Just wondering what everyone's opinions are for a cheaper soil for my outdoor beds. Last year I put some Ocean Forest in part of my garden. I recently made a couple raised beds, 8x8, and I've got them about half full of horse manure and leaf mold, and a little composted soil from under a huge old leaf pile. I was wondering what some of you might add to top off my raised beds, and maybe my other parts of my garden too. I also added a bale of Sunshine Professional Grow Mix #8 but it didn't add much to such large areas. I see Menards has the Promix All Purpose Professional Growers Mix 2 cubic feet, for $14. Is there anything cheaper, but just as good? I'm not looking for much in the way of fertz in it, just to fill in the rest with a nice soil that I can use again. I plan on adding more leaf mold and manure at the end of the growing season, for next year.
 
Some towns and counties sell or give away compost made from leaves, grass clippings, and other yard waste. My county sells compost by the yard for cheap, but they also sell what they call "garden mix". It's a mix of compost, black dirt, and sand. I want to say it's something like $15 per yard. I don't know if your town does something like that, but it's worth looking into.
 
It will take a lot of bagged soil to fill raised beds and could get expensive...you can buy good quality soil by the yard and have it delivered.
 
I am getting 2-3 more yards of triple mix delivered. Like 30 bucks a yard. Some years it's decent, others I will add manure or more compost. I hit the while garden with miracle grow throught the year anyway.
 
Leaf mold and horse manure compost sounds like a pretty great start to me. If you put that over a native clay soil and work it in you will be able to grow anything. The worms will eventually turn that into nice crumbly dirt, but you might give it a kick-start with some bagged worm castings. Top it all off with quality hardwood mulch and you are good to go.
 
It's my first year growing so fingers crossed but heres what i did.

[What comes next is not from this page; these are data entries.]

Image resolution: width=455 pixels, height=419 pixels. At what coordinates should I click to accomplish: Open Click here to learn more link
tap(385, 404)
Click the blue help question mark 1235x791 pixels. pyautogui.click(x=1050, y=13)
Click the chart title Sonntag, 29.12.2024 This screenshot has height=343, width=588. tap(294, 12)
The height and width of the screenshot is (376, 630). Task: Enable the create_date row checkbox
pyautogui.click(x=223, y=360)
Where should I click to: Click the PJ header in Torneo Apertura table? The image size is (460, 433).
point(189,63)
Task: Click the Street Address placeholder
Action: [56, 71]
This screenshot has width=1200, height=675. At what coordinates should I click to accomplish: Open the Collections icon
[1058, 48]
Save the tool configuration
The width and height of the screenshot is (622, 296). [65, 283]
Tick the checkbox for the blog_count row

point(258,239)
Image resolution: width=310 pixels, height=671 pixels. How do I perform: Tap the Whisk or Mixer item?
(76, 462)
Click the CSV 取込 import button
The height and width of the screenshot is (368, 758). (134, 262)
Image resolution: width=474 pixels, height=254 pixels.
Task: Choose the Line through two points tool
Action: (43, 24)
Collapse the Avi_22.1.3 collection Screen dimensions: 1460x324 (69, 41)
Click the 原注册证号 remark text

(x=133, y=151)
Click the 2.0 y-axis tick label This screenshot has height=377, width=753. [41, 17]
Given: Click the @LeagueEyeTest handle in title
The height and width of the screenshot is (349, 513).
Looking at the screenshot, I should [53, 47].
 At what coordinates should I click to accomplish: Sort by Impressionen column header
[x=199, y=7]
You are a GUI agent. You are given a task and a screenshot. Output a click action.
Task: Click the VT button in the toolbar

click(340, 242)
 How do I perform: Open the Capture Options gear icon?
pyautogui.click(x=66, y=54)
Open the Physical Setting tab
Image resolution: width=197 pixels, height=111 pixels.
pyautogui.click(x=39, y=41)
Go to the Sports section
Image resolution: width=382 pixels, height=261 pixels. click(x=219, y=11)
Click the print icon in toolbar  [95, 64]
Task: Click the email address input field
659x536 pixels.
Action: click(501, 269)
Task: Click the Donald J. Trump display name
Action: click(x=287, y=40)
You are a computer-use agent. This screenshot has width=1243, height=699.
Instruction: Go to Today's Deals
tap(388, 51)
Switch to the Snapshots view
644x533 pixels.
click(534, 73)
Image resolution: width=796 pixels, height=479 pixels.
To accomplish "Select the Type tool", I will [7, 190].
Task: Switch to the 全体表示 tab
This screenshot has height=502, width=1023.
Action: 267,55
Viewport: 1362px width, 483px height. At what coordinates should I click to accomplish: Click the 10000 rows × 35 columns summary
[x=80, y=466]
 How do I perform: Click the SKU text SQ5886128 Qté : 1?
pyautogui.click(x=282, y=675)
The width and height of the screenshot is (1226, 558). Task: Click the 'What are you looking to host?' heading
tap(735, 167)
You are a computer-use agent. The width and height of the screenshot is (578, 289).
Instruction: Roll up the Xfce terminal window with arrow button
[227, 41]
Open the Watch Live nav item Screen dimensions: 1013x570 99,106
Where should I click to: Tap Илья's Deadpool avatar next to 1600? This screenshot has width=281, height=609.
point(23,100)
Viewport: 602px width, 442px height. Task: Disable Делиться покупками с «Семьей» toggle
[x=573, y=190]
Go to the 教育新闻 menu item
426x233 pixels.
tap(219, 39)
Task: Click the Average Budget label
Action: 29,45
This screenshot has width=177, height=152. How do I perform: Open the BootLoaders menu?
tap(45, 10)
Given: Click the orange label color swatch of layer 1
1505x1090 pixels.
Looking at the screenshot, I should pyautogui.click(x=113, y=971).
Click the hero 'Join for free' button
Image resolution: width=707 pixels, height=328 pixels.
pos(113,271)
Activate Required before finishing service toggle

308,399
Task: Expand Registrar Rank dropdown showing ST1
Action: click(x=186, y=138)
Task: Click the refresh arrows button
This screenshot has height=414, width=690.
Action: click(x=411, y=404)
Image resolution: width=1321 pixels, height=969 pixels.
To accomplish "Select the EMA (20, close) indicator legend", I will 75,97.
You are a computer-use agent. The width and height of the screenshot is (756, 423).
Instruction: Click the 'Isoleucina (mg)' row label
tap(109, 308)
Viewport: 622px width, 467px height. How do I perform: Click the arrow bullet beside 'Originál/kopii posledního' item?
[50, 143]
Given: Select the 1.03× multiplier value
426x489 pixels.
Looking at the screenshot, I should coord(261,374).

I put about 4 years of kitchen compost on top of tilled native soil which is quite clay like and rocky unfortunately. Although I could see expanding shale being good for making air pockets maybe? Anyways, tilled this black as night compost in, as well as some decomposing leaves, guinea fowl shit and ashes from the fire pile. Then I dug holes about 2 feet down, put in sphagnum based garden and backfill 1:1ish and put the plants in there.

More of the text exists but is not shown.